§ **Problems to solve**
A: Please output the part of the Bozkath article between "Biblical city in" and "Βαζκαθ in LXX-B.", inclusive.
B: In the Bozkath article, what other name is given for the lowland hills of Judah where the town stood?

==== Selected passage

= Bozkath =

Biblical city in the Kingdom of Judah

Bozkath (Hebrew בצקת; boṣqaṯ) was a town in the Kingdom of Judah mentioned in the Hebrew Bible/Old Testament. The town was located in the lowland hills of Judah, otherwise known as the Shephelah, but its precise location is unknown.

==Ancient name==
The toponym Bozkath is derived from the root בצק, meaning "elevation". In the Greek versions of the Hebrew Bible, Bozkath is transcribed as Βασηδωθ in LXX-A but is written Βαζκαθ in LXX-B.

========
==== Record set

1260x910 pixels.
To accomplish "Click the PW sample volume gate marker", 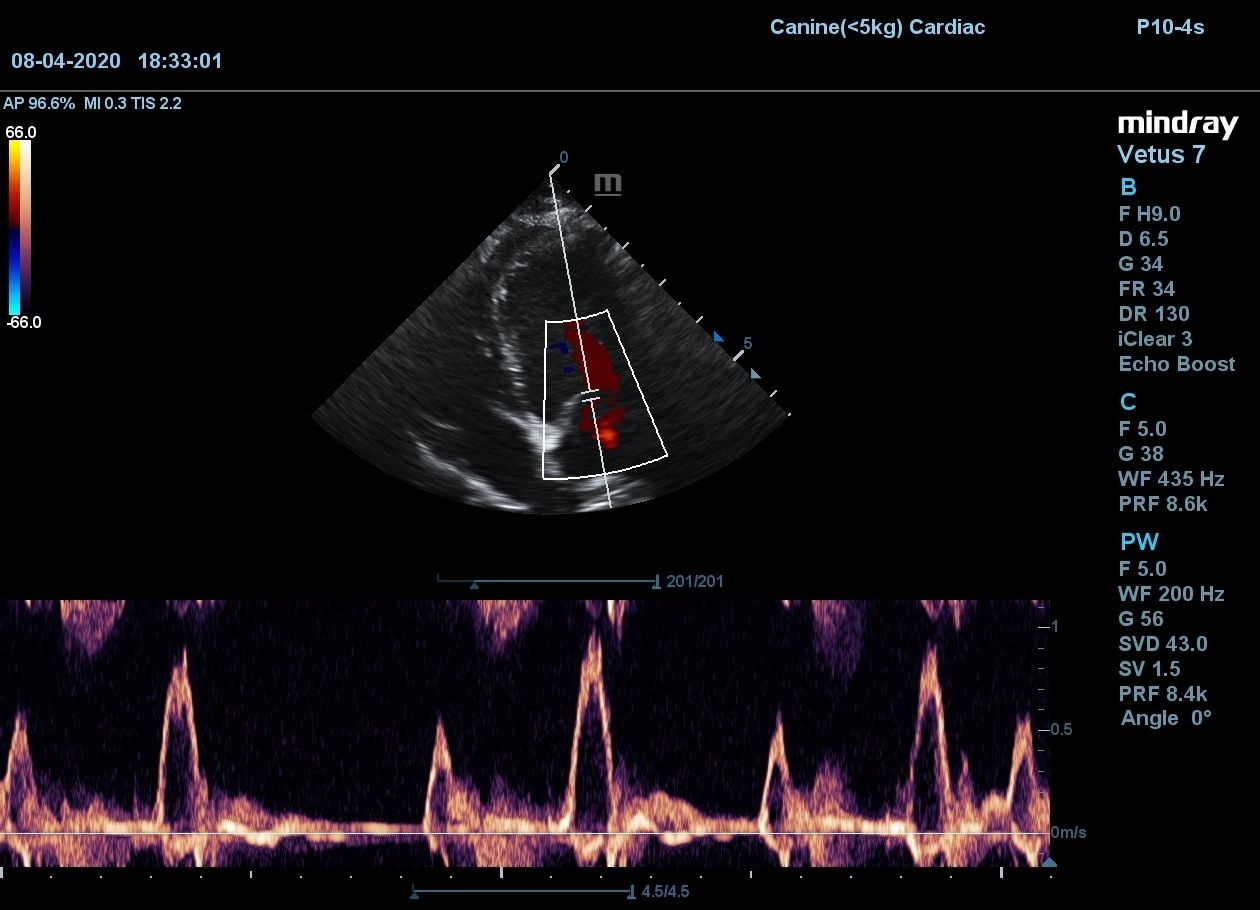I will pos(591,397).
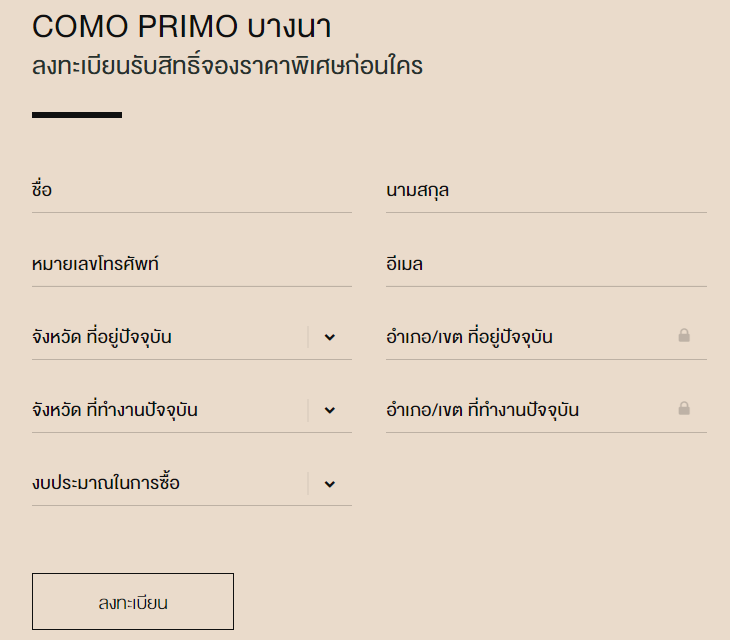Screen dimensions: 730x640
Task: Click the dropdown arrow for จังหวัด ที่อยู่ปัจจุบัน
Action: [330, 337]
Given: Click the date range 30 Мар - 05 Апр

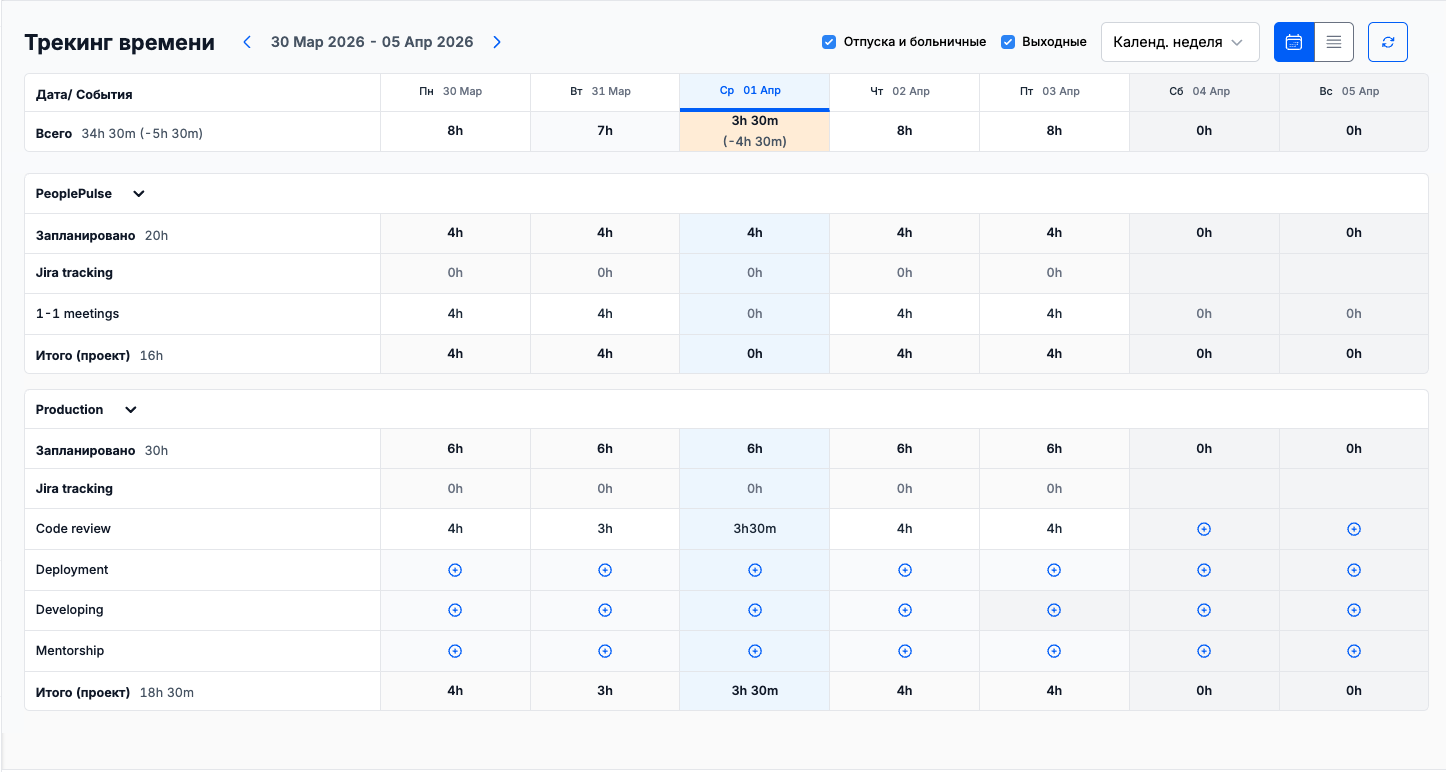Looking at the screenshot, I should coord(372,42).
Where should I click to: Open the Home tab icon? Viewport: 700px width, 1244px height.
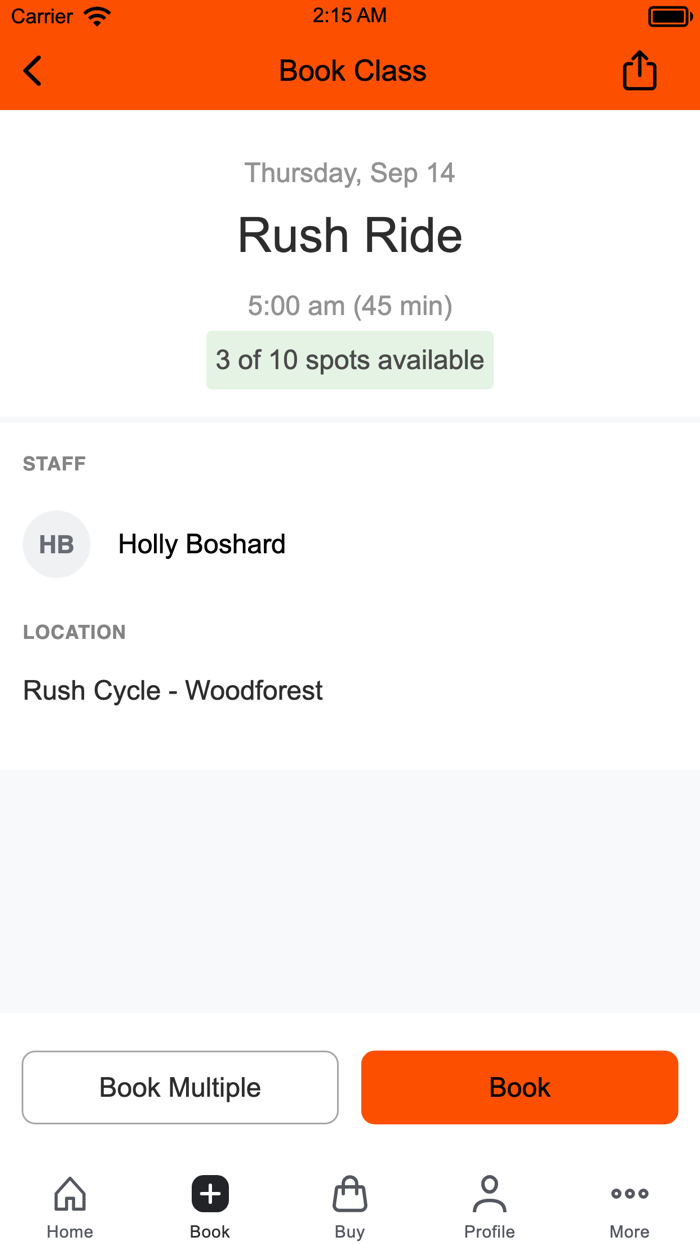(69, 1192)
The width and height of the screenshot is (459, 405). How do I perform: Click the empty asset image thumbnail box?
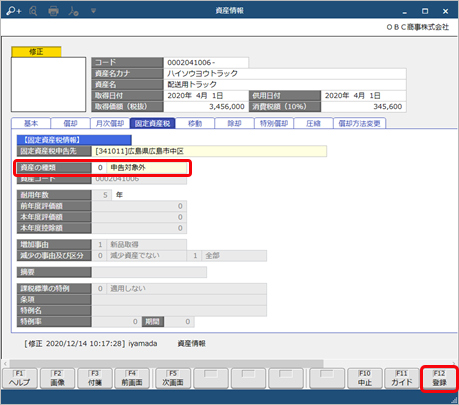tap(48, 84)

========

§ **Solution list**
A:
Biblical city in the Kingdom of Judah

Bozkath (Hebrew בצקת; boṣqaṯ) was a town in the Kingdom of Judah mentioned in the Hebrew Bible/Old Testament. The town was located in the lowland hills of Judah, otherwise known as the Shephelah, but its precise location is unknown.

==Ancient name==
The toponym Bozkath is derived from the root בצק, meaning "elevation". In the Greek versions of the Hebrew Bible, Bozkath is transcribed as Βασηδωθ in LXX-A but is written Βαζκαθ in LXX-B.

B: The Shephelah.